Work required:
Print out every entry, keeping each line identical to the original.

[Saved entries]

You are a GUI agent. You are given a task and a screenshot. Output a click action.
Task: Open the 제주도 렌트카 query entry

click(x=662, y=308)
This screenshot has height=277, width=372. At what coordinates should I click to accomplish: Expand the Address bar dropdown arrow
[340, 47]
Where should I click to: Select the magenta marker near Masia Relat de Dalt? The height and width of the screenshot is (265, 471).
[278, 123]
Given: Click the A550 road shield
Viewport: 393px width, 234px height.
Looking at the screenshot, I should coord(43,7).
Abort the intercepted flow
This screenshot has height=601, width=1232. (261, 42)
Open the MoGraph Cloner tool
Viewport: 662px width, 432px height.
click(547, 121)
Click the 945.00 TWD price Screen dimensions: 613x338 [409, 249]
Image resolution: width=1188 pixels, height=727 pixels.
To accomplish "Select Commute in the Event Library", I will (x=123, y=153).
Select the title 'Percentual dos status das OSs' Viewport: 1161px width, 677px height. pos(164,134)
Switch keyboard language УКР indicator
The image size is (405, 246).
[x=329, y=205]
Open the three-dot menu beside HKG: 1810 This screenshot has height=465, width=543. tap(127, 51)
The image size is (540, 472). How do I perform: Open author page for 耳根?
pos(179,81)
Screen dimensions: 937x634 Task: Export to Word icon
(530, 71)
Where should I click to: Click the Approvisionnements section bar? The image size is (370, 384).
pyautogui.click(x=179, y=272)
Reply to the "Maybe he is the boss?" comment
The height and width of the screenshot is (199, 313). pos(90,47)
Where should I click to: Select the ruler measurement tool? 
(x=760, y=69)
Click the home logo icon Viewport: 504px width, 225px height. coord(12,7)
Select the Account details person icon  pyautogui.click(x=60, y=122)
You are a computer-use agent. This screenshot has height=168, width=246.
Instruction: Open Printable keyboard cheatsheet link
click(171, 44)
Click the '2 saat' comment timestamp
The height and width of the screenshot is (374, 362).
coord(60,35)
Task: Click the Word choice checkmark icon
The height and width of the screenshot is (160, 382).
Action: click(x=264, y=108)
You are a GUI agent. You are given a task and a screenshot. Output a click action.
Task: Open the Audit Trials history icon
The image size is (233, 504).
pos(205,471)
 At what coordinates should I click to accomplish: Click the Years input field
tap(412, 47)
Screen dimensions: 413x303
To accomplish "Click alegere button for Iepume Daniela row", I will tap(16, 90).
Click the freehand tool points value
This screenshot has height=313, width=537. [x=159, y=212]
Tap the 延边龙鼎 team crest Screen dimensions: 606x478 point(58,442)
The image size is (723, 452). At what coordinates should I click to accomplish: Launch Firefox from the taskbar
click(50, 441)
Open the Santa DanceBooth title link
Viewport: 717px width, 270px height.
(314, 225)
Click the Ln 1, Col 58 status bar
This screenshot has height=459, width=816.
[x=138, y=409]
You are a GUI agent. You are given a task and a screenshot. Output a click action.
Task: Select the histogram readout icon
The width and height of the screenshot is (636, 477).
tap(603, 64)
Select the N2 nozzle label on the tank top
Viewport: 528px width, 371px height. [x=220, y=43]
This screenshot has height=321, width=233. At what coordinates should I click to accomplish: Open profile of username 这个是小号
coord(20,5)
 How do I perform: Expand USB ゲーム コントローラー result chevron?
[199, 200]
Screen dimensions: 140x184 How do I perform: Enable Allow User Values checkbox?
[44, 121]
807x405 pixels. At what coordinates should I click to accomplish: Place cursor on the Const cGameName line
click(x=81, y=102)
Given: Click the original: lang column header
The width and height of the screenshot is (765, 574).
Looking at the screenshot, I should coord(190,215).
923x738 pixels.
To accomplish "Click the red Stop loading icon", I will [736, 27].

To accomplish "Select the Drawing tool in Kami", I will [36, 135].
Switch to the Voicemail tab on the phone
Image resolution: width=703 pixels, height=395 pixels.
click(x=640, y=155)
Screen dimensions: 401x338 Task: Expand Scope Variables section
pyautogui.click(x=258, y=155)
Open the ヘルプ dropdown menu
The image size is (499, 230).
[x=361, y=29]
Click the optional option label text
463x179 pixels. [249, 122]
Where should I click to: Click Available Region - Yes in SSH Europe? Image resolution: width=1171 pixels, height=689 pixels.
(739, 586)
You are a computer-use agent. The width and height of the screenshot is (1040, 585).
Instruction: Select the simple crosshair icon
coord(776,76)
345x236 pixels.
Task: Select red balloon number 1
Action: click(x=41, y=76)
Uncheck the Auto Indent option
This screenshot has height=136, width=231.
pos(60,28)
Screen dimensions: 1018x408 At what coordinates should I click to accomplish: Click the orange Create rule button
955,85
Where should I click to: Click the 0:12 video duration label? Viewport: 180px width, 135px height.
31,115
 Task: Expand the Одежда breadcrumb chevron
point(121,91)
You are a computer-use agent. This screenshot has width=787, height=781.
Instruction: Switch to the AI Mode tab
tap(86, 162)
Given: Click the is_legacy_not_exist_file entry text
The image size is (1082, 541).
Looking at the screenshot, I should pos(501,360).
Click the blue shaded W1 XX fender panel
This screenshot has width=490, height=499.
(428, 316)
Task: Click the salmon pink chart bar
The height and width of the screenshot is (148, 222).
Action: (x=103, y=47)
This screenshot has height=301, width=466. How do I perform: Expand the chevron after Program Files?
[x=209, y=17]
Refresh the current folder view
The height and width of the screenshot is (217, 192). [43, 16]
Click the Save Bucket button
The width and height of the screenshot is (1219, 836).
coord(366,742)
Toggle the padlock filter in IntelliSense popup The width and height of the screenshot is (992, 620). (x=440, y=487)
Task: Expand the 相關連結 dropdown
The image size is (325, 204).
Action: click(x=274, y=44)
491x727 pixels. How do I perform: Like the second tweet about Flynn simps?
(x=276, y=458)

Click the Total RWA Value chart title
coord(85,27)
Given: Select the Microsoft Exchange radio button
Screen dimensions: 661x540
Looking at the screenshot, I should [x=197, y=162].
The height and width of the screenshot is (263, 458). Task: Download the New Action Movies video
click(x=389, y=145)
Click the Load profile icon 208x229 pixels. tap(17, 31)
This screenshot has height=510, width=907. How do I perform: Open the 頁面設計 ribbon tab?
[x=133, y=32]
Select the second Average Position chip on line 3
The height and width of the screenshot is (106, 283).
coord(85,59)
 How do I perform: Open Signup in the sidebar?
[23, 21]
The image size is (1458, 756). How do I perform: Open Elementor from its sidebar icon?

Response to this exercise:
You are a GUI agent. You are given a task and a screenshot. Output a click action.
Task: Open the 제주도 렌트카 query entry

click(x=662, y=308)
This screenshot has height=277, width=372. At what coordinates should I click to accomplish: Expand the Address bar dropdown arrow
[340, 47]
Where should I click to: Select the magenta marker near Masia Relat de Dalt? The height and width of the screenshot is (265, 471).
[278, 123]
Given: Click the A550 road shield
Viewport: 393px width, 234px height.
Looking at the screenshot, I should coord(43,7).
Abort the intercepted flow
This screenshot has height=601, width=1232. (261, 42)
Open the MoGraph Cloner tool
Viewport: 662px width, 432px height.
click(547, 121)
Click the 945.00 TWD price Screen dimensions: 613x338 [409, 249]
Image resolution: width=1188 pixels, height=727 pixels.
To accomplish "Select Commute in the Event Library", I will (x=123, y=153).
Select the title 'Percentual dos status das OSs' Viewport: 1161px width, 677px height. pos(164,134)
Switch keyboard language УКР indicator
The image size is (405, 246).
[x=329, y=205]
Open the three-dot menu beside HKG: 1810 This screenshot has height=465, width=543. tap(127, 51)
The image size is (540, 472). How do I perform: Open author page for 耳根?
pos(179,81)
Screen dimensions: 937x634 Task: Export to Word icon
(530, 71)
Where should I click to: Click the Approvisionnements section bar? The image size is (370, 384).
pyautogui.click(x=179, y=272)
Reply to the "Maybe he is the boss?" comment
The height and width of the screenshot is (199, 313). pos(90,47)
Where should I click to: Select the ruler measurement tool? 
(x=760, y=69)
Click the home logo icon Viewport: 504px width, 225px height. coord(12,7)
Select the Account details person icon  pyautogui.click(x=60, y=122)
You are a computer-use agent. This screenshot has height=168, width=246.
Instruction: Open Printable keyboard cheatsheet link
click(171, 44)
Click the '2 saat' comment timestamp
The height and width of the screenshot is (374, 362).
coord(60,35)
Task: Click the Word choice checkmark icon
The height and width of the screenshot is (160, 382).
Action: click(x=264, y=108)
You are a GUI agent. You are given a task and a screenshot. Output a click action.
Task: Open the Audit Trials history icon
The image size is (233, 504).
pos(205,471)
 At what coordinates should I click to accomplish: Click the Years input field
tap(412, 47)
Screen dimensions: 413x303
To accomplish "Click alegere button for Iepume Daniela row", I will tap(16, 90).
Click the freehand tool points value
This screenshot has height=313, width=537. [x=159, y=212]
Tap the 延边龙鼎 team crest Screen dimensions: 606x478 point(58,442)
The image size is (723, 452). At what coordinates should I click to accomplish: Launch Firefox from the taskbar
click(50, 441)
Open the Santa DanceBooth title link
Viewport: 717px width, 270px height.
(314, 225)
Click the Ln 1, Col 58 status bar
This screenshot has height=459, width=816.
[x=138, y=409]
You are a GUI agent. You are given a task and a screenshot. Output a click action.
Task: Select the histogram readout icon
The width and height of the screenshot is (636, 477).
tap(603, 64)
Select the N2 nozzle label on the tank top
Viewport: 528px width, 371px height. [x=220, y=43]
This screenshot has height=321, width=233. At what coordinates should I click to accomplish: Open profile of username 这个是小号
coord(20,5)
 How do I perform: Expand USB ゲーム コントローラー result chevron?
[199, 200]
Screen dimensions: 140x184 How do I perform: Enable Allow User Values checkbox?
[44, 121]
807x405 pixels. At what coordinates should I click to accomplish: Place cursor on the Const cGameName line
click(x=81, y=102)
Given: Click the original: lang column header
The width and height of the screenshot is (765, 574).
Looking at the screenshot, I should coord(190,215).
923x738 pixels.
To accomplish "Click the red Stop loading icon", I will [736, 27].

To accomplish "Select the Drawing tool in Kami", I will [36, 135].
Switch to the Voicemail tab on the phone
Image resolution: width=703 pixels, height=395 pixels.
click(x=640, y=155)
Screen dimensions: 401x338 Task: Expand Scope Variables section
pyautogui.click(x=258, y=155)
Open the ヘルプ dropdown menu
The image size is (499, 230).
[x=361, y=29]
Click the optional option label text
463x179 pixels. [249, 122]
Where should I click to: Click Available Region - Yes in SSH Europe? Image resolution: width=1171 pixels, height=689 pixels.
(739, 586)
You are a computer-use agent. The width and height of the screenshot is (1040, 585).
Instruction: Select the simple crosshair icon
coord(776,76)
345x236 pixels.
Task: Select red balloon number 1
Action: click(x=41, y=76)
Uncheck the Auto Indent option
This screenshot has height=136, width=231.
pos(60,28)
Screen dimensions: 1018x408 At what coordinates should I click to accomplish: Click the orange Create rule button
955,85
Where should I click to: Click the 0:12 video duration label? Viewport: 180px width, 135px height.
31,115
 Task: Expand the Одежда breadcrumb chevron
point(121,91)
You are a computer-use agent. This screenshot has width=787, height=781.
Instruction: Switch to the AI Mode tab
tap(86, 162)
Given: Click the is_legacy_not_exist_file entry text
The image size is (1082, 541).
Looking at the screenshot, I should pos(501,360).
Click the blue shaded W1 XX fender panel
This screenshot has width=490, height=499.
(428, 316)
Task: Click the salmon pink chart bar
The height and width of the screenshot is (148, 222).
Action: (x=103, y=47)
This screenshot has height=301, width=466. How do I perform: Expand the chevron after Program Files?
[x=209, y=17]
Refresh the current folder view
The height and width of the screenshot is (217, 192). [43, 16]
Click the Save Bucket button
The width and height of the screenshot is (1219, 836).
coord(366,742)
Toggle the padlock filter in IntelliSense popup The width and height of the screenshot is (992, 620). (x=440, y=487)
Task: Expand the 相關連結 dropdown
The image size is (325, 204).
Action: click(x=274, y=44)
491x727 pixels. How do I perform: Like the second tweet about Flynn simps?
(x=276, y=458)

Click the Total RWA Value chart title
coord(85,27)
Given: Select the Microsoft Exchange radio button
Screen dimensions: 661x540
Looking at the screenshot, I should [x=197, y=162].
The height and width of the screenshot is (263, 458). Task: Download the New Action Movies video
click(x=389, y=145)
Click the Load profile icon 208x229 pixels. tap(17, 31)
This screenshot has height=510, width=907. How do I perform: Open the 頁面設計 ribbon tab?
[x=133, y=32]
Select the second Average Position chip on line 3
The height and width of the screenshot is (106, 283).
coord(85,59)
 How do I perform: Open Signup in the sidebar?
[23, 21]
The image size is (1458, 756). How do I perform: Open Elementor from its sidebar icon?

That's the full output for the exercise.